In this subsection, fatigue analysis of a typic nozzle is performed according to the sample problem 1 in the EPRI guideline, including the environmentally assisted fatigue effect. Axial constraint is applied in the right side of the model, and the hydrostatic end force is applied in the left side of the model. Temperature and pressure transients are applied on the inner surface of the model, which is shown in red in Figure 3. The analysis from Section 1 is performed on the piping made of austenitic stainless steel (TP316), and that from Section 2 is performed on the vessel nozzle part made of low alloy steel (SA-508, Grade 2, Class 2), as shown in Figure 3. The material properties and fatigue curves are taken from the nuclear code ASME code 2007 edition [12], and the sulfur content of low-alloy steel is 0.025%. Three transients are considered in the calculation for sample 1, as shown in Table 1, including the changes in temperature, pressure, heat transfer coefficient and external load with time. It is assumed that the free oxygen in the coolant is 0.15 ppm under each transient. The temperature, pressure and heat transfer coefficient are applied on the inner surface of the model, and the load is applied on the leftmost end of the model. The difference with sample 2 is the transient data, and there are four transients whose detailed parameters are shown in the literature [5].
The first stage of the analysis procedure is to calculate the fatigue usage factors by using the air design fatigue curve, and the second stage is the application of the detailed method approach to obtain the final results with the environment effect.
This paper executes the two stages and gives the calculation results as shown in Table 2 and Table 3, where GD represents the calculation results listed in the guideline [10] issued by EPRI. TranA and TranB represent one of the two transients of fatigue combination, respectively. It should be noted that the fatigue usage factor increases 3.2-fold for austenitic stainless steel, and 8.5-fold for low-alloy steel with or without the application of Fen. Compared with the results of the guidelines (GD), relatively good agreement is achieved, and the difference may be caused by the different stress time histories due to mesh sensitivity, transient stress histories, engineer tools, etc.

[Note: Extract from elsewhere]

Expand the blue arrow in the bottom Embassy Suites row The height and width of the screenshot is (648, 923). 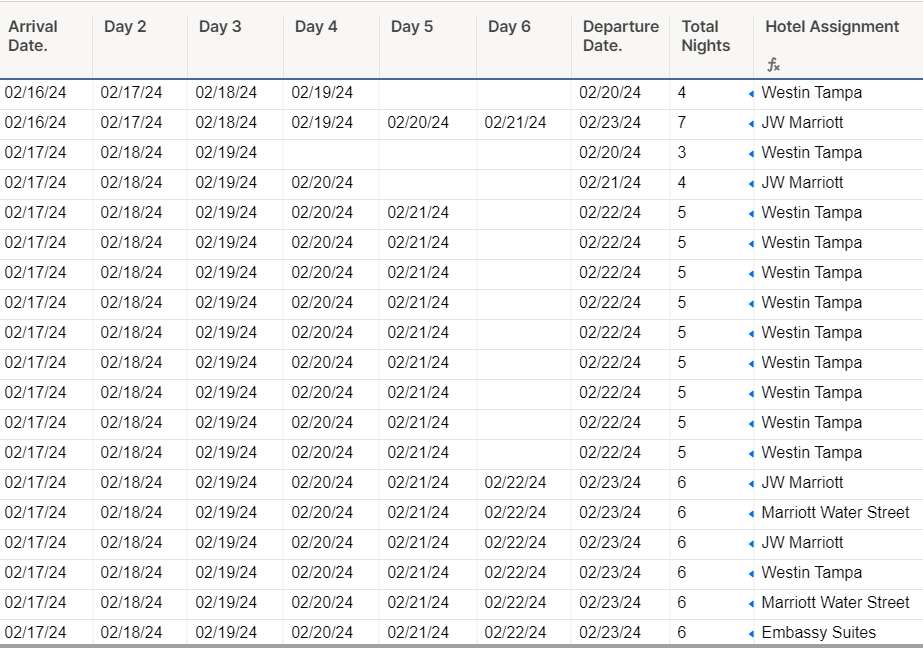coord(751,632)
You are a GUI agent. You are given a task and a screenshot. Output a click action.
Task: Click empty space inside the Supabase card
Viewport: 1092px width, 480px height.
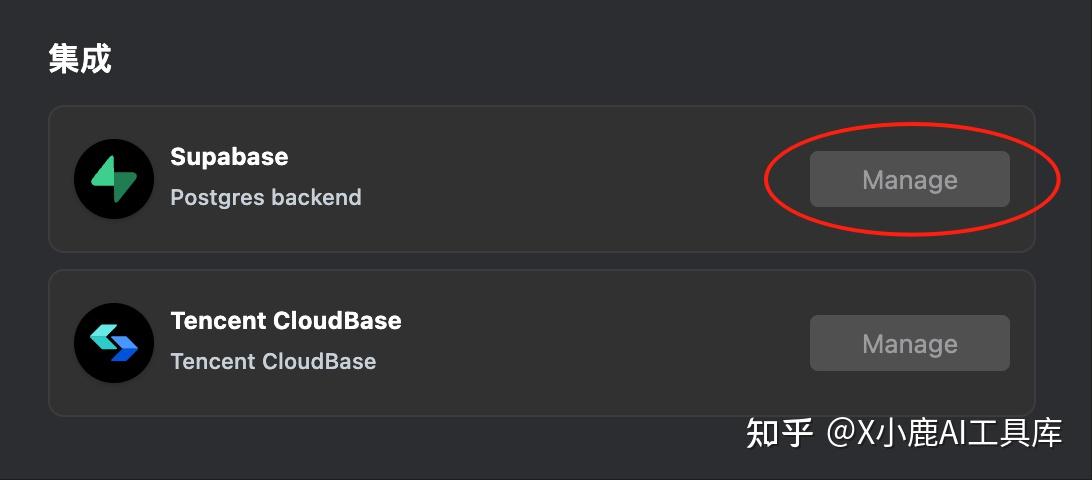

4.2. The Influence of Different Fen Expressions

As mentioned in Section 2.2, there are some differences in the detailed expressions of Fen in different countries and reports. Table 4 tabulates the effect of Fen expression on environmental fatigue life by using the Fen expressions of JNES, CR6909 Rev.0, and CR6909 Rev.1, which are listed in Section 2.2. The reactor water’s dissolved oxygen content is 0.005 ppm. By comparison, the result for the environmental fatigue as calculated by NUREG/CR-6909 Rev.1 is the smallest, which may be caused by the improvement in Fen expression based on more experimental data. The result of the JNES calculation is the largest, which shows that JNES in Japan achieves a more rigorous assessment of environmental fatigue.

4.3. The Influence of Different Strain Rate Approaches

The finite element model and transients for the analysis are given in Section 3.1. The calculation results of Fen obtained by different strain rate approaches are given in Table 5. To compare with the results of GD, the model of example 1 and the transient calculation of Fen are adopted, wherein “Detailed-GD” refers to the calculation results given by the detailed method in the EPRI guidelines, “Detailed-RPP3” refers to the calculation results given by the detailed method in RCC-M-2017 Edition Section VI-RPP3, and “Simplified method” represents the Fen results calculated by using the simplified algorithm given in Section 3.1. It is found that the calculation results of the average algorithm are greater than those of the rate increment algorithm. Since the time history is not considered in the simplified method, the calculation result is more conservative. However, considering that the average method has to employ a complex procedure for the calculation of average strain rate and strain range through stress, the corresponding results are not as accurate as those of the detailed strain rate method. Therefore, it is recommended to adopt the detailed method for environmental fatigue assessment.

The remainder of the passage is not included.